• _EXERCISE BRIEF_
Please repeat the records exactly from their first line, finishing at the line containing "Reply to bri_fi_'s Congrats comment" and including it.

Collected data
--

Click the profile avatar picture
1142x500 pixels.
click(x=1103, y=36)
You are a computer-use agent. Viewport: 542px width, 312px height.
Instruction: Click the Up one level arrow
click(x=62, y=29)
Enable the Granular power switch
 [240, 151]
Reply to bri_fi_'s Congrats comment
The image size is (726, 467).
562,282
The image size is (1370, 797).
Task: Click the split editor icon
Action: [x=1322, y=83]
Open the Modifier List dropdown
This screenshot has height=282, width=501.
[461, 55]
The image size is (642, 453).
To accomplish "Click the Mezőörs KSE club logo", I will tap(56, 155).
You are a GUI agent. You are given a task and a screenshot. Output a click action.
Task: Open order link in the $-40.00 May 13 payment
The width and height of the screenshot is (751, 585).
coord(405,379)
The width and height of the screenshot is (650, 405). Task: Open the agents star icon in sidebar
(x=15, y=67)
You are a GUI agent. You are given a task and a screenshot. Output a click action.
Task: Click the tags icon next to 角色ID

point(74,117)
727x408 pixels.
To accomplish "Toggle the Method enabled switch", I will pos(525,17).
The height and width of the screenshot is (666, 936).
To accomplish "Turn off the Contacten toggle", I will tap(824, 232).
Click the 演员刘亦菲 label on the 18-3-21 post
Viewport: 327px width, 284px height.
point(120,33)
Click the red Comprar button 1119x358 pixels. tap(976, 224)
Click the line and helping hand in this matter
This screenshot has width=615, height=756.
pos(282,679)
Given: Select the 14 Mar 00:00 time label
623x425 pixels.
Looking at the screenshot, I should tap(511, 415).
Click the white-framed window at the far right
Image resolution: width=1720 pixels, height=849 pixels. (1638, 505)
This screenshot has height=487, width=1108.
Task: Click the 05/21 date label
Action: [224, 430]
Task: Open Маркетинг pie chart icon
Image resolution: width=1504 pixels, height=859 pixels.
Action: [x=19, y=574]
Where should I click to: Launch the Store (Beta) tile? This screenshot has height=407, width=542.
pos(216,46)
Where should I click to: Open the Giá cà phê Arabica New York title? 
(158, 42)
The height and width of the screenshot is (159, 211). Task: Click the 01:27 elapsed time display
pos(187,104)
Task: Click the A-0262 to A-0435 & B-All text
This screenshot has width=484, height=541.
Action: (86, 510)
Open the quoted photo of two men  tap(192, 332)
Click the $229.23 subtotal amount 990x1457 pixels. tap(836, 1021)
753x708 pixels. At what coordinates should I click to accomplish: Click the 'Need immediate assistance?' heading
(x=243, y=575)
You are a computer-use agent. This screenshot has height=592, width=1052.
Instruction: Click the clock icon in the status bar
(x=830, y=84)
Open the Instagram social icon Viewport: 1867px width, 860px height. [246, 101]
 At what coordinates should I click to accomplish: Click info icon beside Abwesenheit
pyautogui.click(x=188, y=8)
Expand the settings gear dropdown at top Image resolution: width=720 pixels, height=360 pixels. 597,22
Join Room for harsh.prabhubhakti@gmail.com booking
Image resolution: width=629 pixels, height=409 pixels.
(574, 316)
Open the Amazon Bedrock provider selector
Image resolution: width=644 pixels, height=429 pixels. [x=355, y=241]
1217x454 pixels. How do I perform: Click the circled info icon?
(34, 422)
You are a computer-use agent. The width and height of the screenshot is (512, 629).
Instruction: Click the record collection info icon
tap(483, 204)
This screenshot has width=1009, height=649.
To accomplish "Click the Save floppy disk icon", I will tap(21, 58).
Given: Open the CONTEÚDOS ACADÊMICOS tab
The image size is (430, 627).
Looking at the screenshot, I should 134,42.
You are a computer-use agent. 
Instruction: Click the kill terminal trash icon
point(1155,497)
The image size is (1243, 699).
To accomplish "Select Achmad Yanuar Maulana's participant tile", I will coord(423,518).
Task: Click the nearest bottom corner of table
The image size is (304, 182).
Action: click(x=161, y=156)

--

• _RESPONSE AREA_
Click the profile avatar picture
1142x500 pixels.
click(x=1103, y=36)
You are a computer-use agent. Viewport: 542px width, 312px height.
Instruction: Click the Up one level arrow
click(x=62, y=29)
Enable the Granular power switch
 [240, 151]
Reply to bri_fi_'s Congrats comment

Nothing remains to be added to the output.